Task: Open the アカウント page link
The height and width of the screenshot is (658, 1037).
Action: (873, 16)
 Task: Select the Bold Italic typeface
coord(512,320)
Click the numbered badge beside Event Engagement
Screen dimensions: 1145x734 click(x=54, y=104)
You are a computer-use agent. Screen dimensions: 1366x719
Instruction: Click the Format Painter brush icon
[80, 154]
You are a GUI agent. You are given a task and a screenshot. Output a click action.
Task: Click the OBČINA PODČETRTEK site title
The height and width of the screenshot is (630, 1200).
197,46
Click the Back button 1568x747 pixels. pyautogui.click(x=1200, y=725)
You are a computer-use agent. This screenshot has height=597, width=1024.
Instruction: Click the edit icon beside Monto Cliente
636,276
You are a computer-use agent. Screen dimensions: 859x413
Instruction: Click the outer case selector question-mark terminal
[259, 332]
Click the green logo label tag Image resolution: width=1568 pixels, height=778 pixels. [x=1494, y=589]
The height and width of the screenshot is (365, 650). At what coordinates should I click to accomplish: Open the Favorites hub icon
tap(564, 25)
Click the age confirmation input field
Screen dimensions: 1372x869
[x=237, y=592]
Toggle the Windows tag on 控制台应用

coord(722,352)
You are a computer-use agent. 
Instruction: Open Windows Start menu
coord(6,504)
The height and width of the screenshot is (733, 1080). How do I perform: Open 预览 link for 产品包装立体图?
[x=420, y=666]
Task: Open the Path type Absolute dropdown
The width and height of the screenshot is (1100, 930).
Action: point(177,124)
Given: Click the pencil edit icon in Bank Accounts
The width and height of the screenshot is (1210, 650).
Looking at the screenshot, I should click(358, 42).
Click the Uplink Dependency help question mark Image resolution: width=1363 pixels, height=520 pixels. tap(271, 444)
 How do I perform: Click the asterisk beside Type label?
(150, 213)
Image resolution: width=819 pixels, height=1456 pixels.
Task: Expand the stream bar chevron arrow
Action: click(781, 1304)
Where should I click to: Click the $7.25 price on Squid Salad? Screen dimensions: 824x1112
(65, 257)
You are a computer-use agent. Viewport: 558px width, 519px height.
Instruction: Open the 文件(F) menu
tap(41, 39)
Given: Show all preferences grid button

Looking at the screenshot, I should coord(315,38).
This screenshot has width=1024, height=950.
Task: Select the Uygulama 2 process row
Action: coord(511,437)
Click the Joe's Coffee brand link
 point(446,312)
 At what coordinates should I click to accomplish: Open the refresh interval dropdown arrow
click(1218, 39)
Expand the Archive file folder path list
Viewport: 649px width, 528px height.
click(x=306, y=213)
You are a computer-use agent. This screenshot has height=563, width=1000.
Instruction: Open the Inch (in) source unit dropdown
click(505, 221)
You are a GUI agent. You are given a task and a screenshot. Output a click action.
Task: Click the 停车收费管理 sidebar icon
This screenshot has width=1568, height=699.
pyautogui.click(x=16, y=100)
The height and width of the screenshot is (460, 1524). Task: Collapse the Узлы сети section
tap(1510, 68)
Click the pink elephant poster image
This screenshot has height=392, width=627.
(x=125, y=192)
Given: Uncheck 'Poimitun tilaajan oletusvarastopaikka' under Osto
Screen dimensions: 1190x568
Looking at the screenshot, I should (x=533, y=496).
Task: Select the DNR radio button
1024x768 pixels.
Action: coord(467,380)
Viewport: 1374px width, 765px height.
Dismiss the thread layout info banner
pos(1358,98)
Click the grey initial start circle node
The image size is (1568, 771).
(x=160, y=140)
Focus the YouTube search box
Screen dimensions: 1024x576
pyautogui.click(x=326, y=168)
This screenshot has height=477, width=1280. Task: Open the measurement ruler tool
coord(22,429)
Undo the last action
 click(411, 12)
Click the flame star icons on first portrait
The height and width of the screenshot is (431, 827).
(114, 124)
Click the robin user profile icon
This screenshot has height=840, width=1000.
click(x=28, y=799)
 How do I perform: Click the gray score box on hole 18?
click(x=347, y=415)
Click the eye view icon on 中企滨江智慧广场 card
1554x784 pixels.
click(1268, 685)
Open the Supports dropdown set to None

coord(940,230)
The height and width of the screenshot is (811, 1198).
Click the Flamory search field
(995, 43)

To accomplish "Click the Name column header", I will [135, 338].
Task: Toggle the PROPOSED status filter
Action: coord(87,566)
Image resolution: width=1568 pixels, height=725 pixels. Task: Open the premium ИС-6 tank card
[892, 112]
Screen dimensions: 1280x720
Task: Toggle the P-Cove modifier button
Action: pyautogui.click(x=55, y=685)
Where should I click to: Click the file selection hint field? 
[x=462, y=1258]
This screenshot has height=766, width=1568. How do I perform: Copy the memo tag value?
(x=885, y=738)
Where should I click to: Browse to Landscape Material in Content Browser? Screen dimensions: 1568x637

* AIM OF THE TASK *
Quote the data above verbatim from its first line to the line that includes "You are a computer-use agent. Viewport: 558px", with both boundary lines retained.

* SOLVED EXERCISE *
Task: Open the アカウント page link
The height and width of the screenshot is (658, 1037).
Action: (873, 16)
 Task: Select the Bold Italic typeface
coord(512,320)
Click the numbered badge beside Event Engagement
Screen dimensions: 1145x734 click(x=54, y=104)
You are a computer-use agent. Screen dimensions: 1366x719
Instruction: Click the Format Painter brush icon
[80, 154]
You are a GUI agent. You are given a task and a screenshot. Output a click action.
Task: Click the OBČINA PODČETRTEK site title
The height and width of the screenshot is (630, 1200).
197,46
Click the Back button 1568x747 pixels. pyautogui.click(x=1200, y=725)
You are a computer-use agent. This screenshot has height=597, width=1024.
Instruction: Click the edit icon beside Monto Cliente
636,276
You are a computer-use agent. Screen dimensions: 859x413
Instruction: Click the outer case selector question-mark terminal
[259, 332]
Click the green logo label tag Image resolution: width=1568 pixels, height=778 pixels. [x=1494, y=589]
The height and width of the screenshot is (365, 650). At what coordinates should I click to accomplish: Open the Favorites hub icon
tap(564, 25)
Click the age confirmation input field
Screen dimensions: 1372x869
[x=237, y=592]
Toggle the Windows tag on 控制台应用

coord(722,352)
You are a computer-use agent. 
Instruction: Open Windows Start menu
coord(6,504)
The height and width of the screenshot is (733, 1080). How do I perform: Open 预览 link for 产品包装立体图?
[x=420, y=666]
Task: Open the Path type Absolute dropdown
The width and height of the screenshot is (1100, 930).
Action: point(177,124)
Given: Click the pencil edit icon in Bank Accounts
The width and height of the screenshot is (1210, 650).
Looking at the screenshot, I should click(358, 42).
Click the Uplink Dependency help question mark Image resolution: width=1363 pixels, height=520 pixels. tap(271, 444)
 How do I perform: Click the asterisk beside Type label?
(150, 213)
Image resolution: width=819 pixels, height=1456 pixels.
Task: Expand the stream bar chevron arrow
Action: click(781, 1304)
Where should I click to: Click the $7.25 price on Squid Salad? Screen dimensions: 824x1112
(65, 257)
You are a computer-use agent. Viewport: 558px width, 519px height.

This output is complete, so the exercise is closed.